Wall Street analysts and short sellers capitalized on two parts of Disney’s report. One involves linear television, which has been Disney’s bread and butter for many years.

Photo Credit: AP Photo/Richard Drew, File
Everyone knows that linear television revenue is eroding. However, the pandemic has quickened the pace.
Former CEO Bob Iger anticipated this scenario and deftly switched to streaming. Chapek has since fully committed to Disney as a digital company.

Photo: Alberto E. Rodriguez / Getty Images
Those decisions come at a high price. Disney must expend capital to pay for all its streaming offerings.
Specifically, Disney has performed write-downs for its Direct-to-Consumer business. The company willingly accepted losses to maximize its streaming libraries.

Photo: Newsweek
Here are two recent examples. Disney ceded more than $1 billion to reclaim the rights to the former Marvel shows on Netflix like Daredevil and Luke Cage.
Meanwhile, Disney secured the sports rights to Formula-1 races for $255 million through 2025. That money has to come from somewhere.

Photo: formula1.com
The company has explicitly stated this for the past three years. Disney warned that its streaming services wouldn’t turn a profit until fiscal 2024.
However, analysts hadn’t paid attention to the timeline for whatever reason.

Source: “Once Upon A Disney Wish”
During yesterday’s earnings call, Chapek and his CFO, Christine McCarthy, explicitly stated that Disney will increase revenue by high single digits next year.
In other words, Disney should grow by about eight percent for fiscal 2023, which sounds spectacular, right?

Photo: AP Photo/Jae C. Hong
Disney’s Wall Street Problem
Wall Street doesn’t feel that way. Investors are slavishly devoted to the short term, caring little about steady growth over time.
Instead, they’re rats jumping off the ship because they had expected Disney to increase revenue by as much as 35 percent next year.

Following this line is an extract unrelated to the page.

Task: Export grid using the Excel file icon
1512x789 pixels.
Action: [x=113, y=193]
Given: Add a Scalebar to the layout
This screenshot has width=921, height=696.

Photo: The Walt Disney Company
I’ll use real-world numbers to display the discrepancy. For fiscal 2022, Disney earned $83.745 billion in total revenue.
At eight percent growth, the company would claim $90.445 billion in fiscal 2023. As a reminder, Disney had never passed $70 billion until this year.

Photo: Disney Fanatic
A single-year take of $90 billion should sound really, really good to an investor. Wall Street people are strange and unreasonable, though.
Analysts like MoffettNathanson (an organization I normally like) had estimated 35 percent growth. That would be a total of $113.056 billion.
So, that’s a discrepancy of $23 billion between Disney and Wall Street. Once investors did the math on that, they got spooked and abandoned Disney.
The whole thing is as insane as it is absurd. But unfortunately, there are consequences to this sort of chasm between expectations and reality.

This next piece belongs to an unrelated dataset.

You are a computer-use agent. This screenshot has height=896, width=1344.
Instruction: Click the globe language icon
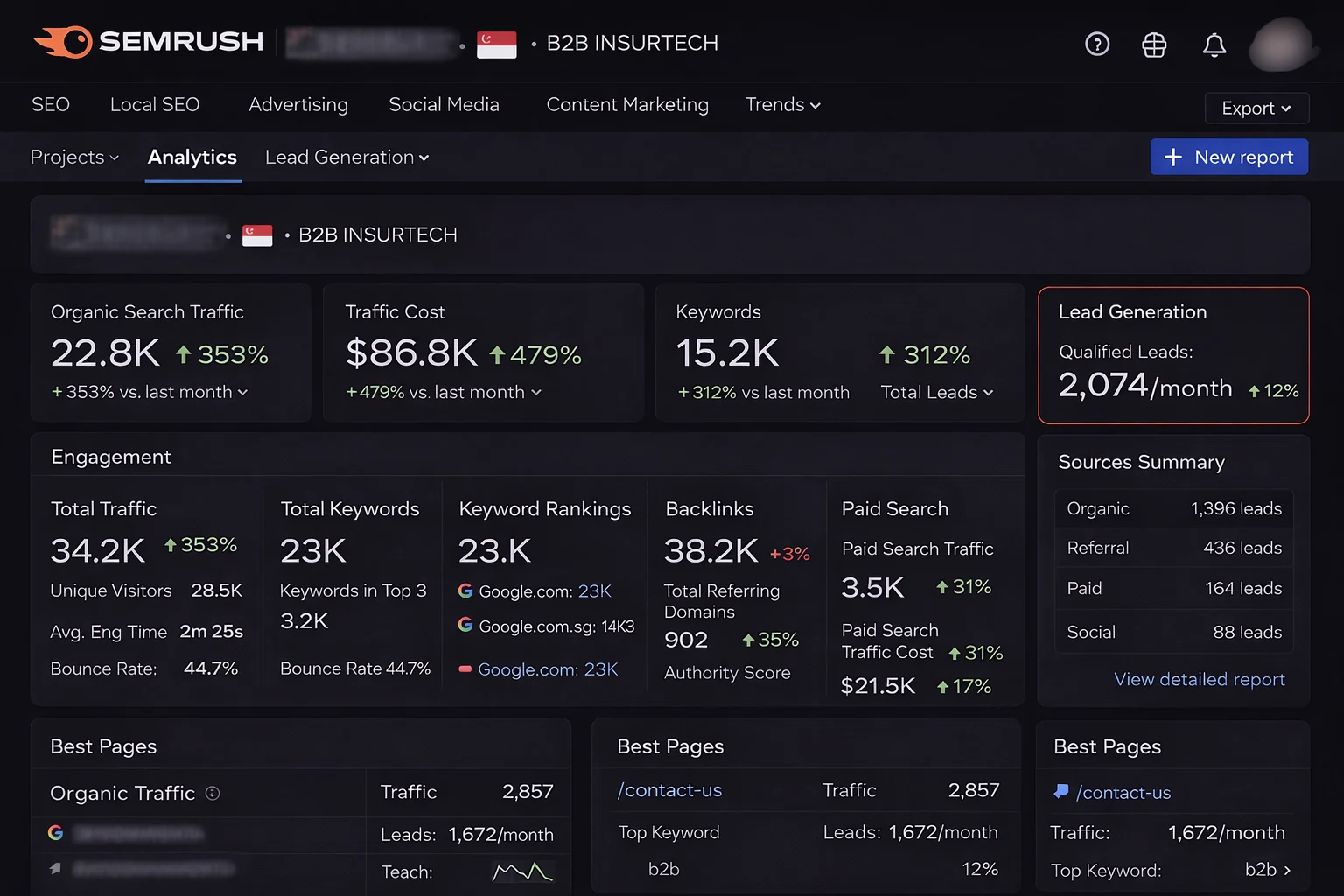[1154, 45]
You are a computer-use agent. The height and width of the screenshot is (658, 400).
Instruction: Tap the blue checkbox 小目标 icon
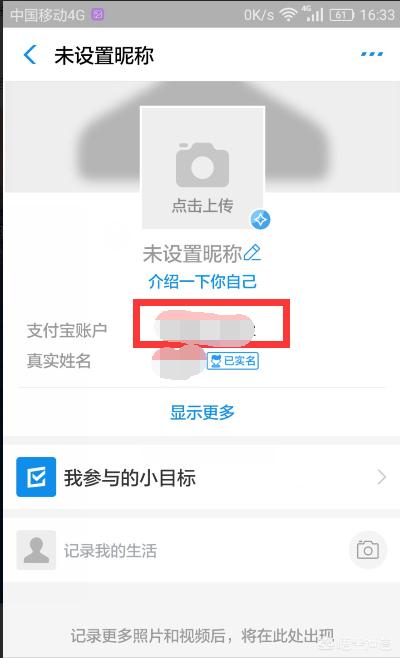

Image: The Walt Disney Company
Crazy old man Jim Cramer already called for Chapek’s head. Meanwhile, Disney executives are looking around in confusion.
Disney’s c-suite was as transparent as possible about the high cost of its conversion into a digital company.

Image Credit: Disney
Somehow, not enough people took them at their word until yesterday. The sudden awareness led to a short, emphatic plummet in the stock price.
I find this behavior curious due to the external factors in play. Other companies keep using terms like “headwinds” about 2023. They’re worried about the economy.
Disney just said the opposite. It expects steady growth in 2023. And the stock collapsed. This has been such a weird week…and the hurricane’s not even here yet.